What you will do:
(1) Quote the stretch from "Mechanical Stimulation Systems" through "application-specific chip geometries." in the organ-on-chip technology page.
(2) Continue the organ-on-chip technology page from its final sentence.

Selected excerpt:
******

Technology & Facilities
The engineering platforms, core technologies, and state-of-the-art facilities that power our research in organ-on-chip and microphysiological systems.
Core Technologies
Our multidisciplinary team combines expertise in microfabrication, bioengineering, electronics, and cell biology to develop integrated platforms that push the boundaries of in vitro modeling.
Organ-on-Chip Engineering
We design and fabricate custom microfluidic devices that recapitulate the architecture and biomechanics of human organs. Our platforms integrate multiple tissue compartments, semi-permeable membranes, and perfusion channels to model complex organ-level functions in vitro.
Mechanical Stimulation Systems
Proprietary actuation systems deliver precisely controlled cyclic stretch, compression, and shear stress to on-chip tissues. Pneumatic and electromagnetic actuators reproduce physiological loading regimes — from cardiac contraction to joint articulation — with real-time feedback control.
Microfabrication & Soft Lithography
In-house soft lithography capabilities allow rapid iteration from design to functional device within days. SU-8 master fabrication, PDMS casting, plasma bonding, and surface functionalization are routinely performed to create application-specific chip geometries.

******

Provided records:

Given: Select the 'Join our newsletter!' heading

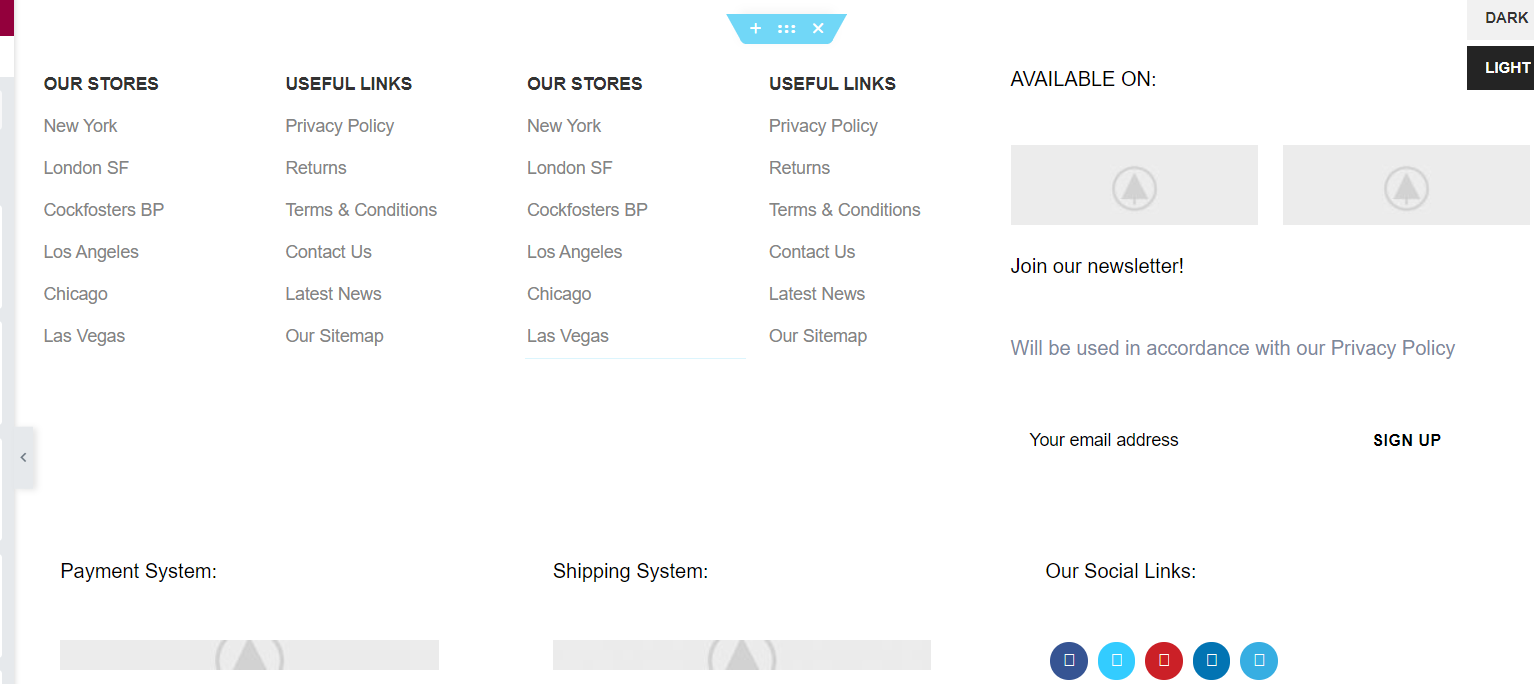Looking at the screenshot, I should 1097,266.
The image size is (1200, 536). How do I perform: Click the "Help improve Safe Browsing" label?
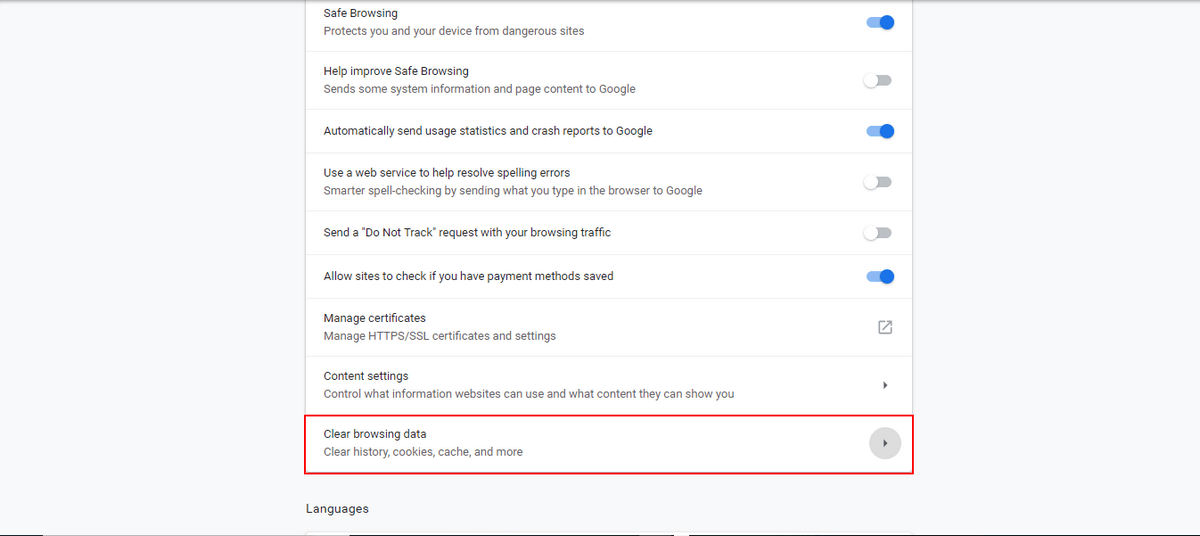coord(396,72)
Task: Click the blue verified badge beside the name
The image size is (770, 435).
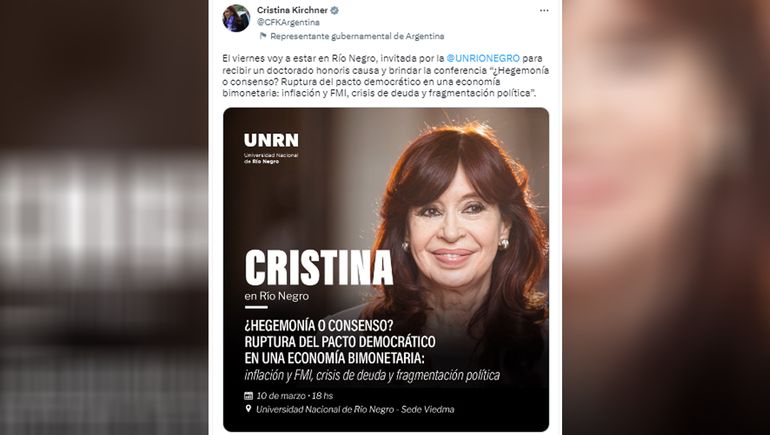Action: pos(334,10)
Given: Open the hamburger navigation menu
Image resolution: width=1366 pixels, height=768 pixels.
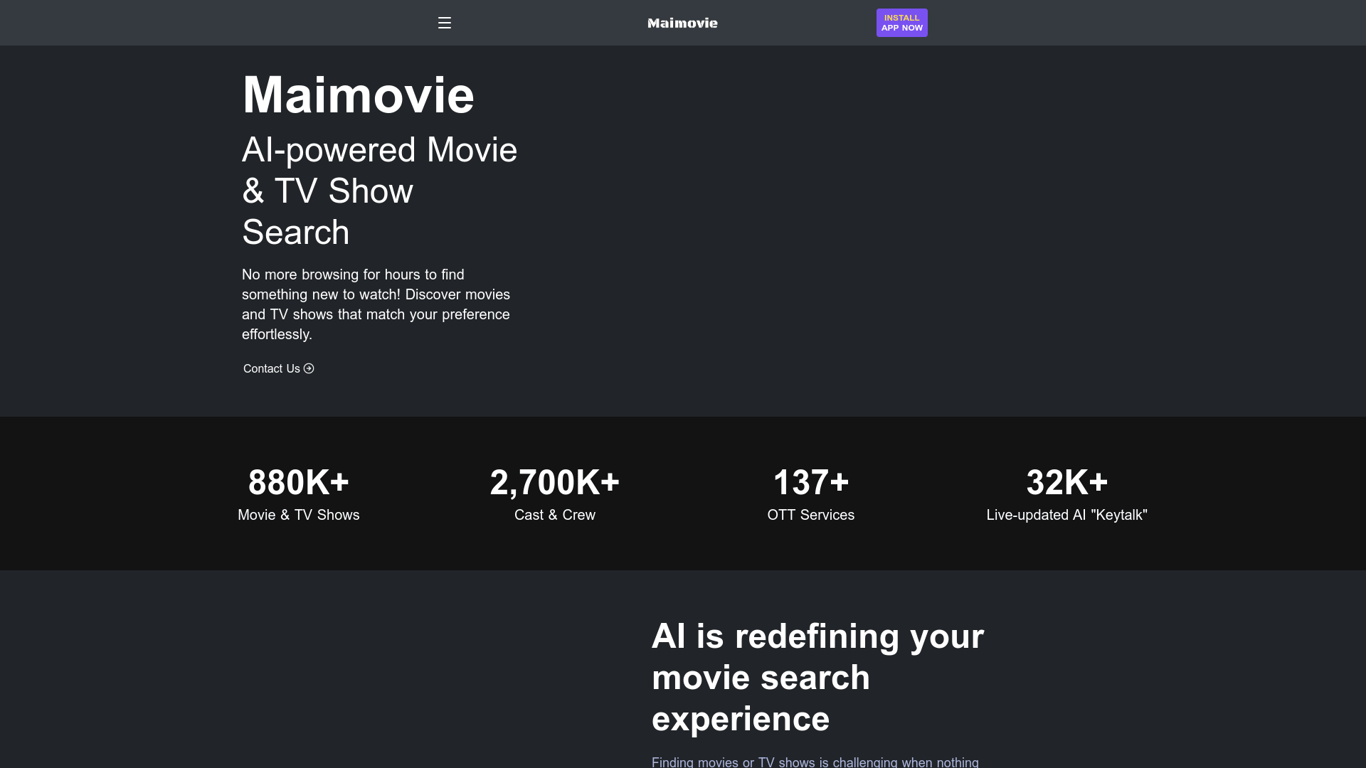Looking at the screenshot, I should pyautogui.click(x=444, y=22).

******

Answers provided:
(1)
Mechanical Stimulation Systems
Proprietary actuation systems deliver precisely controlled cyclic stretch, compression, and shear stress to on-chip tissues. Pneumatic and electromagnetic actuators reproduce physiological loading regimes — from cardiac contraction to joint articulation — with real-time feedback control.
Microfabrication & Soft Lithography
In-house soft lithography capabilities allow rapid iteration from design to functional device within days. SU-8 master fabrication, PDMS casting, plasma bonding, and surface functionalization are routinely performed to create application-specific chip geometries.

(2)
Integrated Sensing & Readout
On-chip and off-chip sensing modules provide real-time monitoring of key biological parameters. Embedded electrodes measure trans-epithelial electrical resistance (TEER), while optical windows enable live fluorescence imaging and oxygen sensing.
Microfluidic Perfusion & Vascularization
Advanced microfluidic networks enable controlled perfusion of culture chambers, supporting long-term cell viability and nutrient exchange. Self-assembled microvascular networks allow the study of angiogenesis, vascular barrier function, and immune cell trafficking.
Smart Control & Automation
Custom-designed electronic control units manage pneumatic actuation, flow rates, and environmental conditions. Multi-channel programmable platforms ensure reproducibility and enable parallel experiments with independent parameter control.
From Design to Discovery
Our end-to-end workflow takes a biological question from concept to functional organ-on-chip model, integrating design, fabrication, cell culture, and data analysis.
Design
Computational modeling and CAD design of microfluidic architectures tailored to the target organ.
Fabricate
Cleanroom photolithography and soft lithography to produce high-fidelity microfluidic devices.
Culture
Cell seeding, tissue maturation, and mechanical conditioning under physiological conditions.
Analyze
Real-time monitoring, imaging, molecular assays, and data-driven insights from on-chip experiments.
IP & Technology Transfer
Translating research into impact through patents, licensing, and spin-off creation.
Covering organ-on-chip device designs, actuation systems, and integrated sensing methods.
Licensing agreements and technology translation enabling commercial development of lab innovations.
BiomimX S.r.l. — spin-off of Politecnico di Milano (2017), commercializing the patented uBeat platform.
Research Facilities
State-of-the-art laboratories and equipment supporting every stage of our research, from device fabrication to biological analysis.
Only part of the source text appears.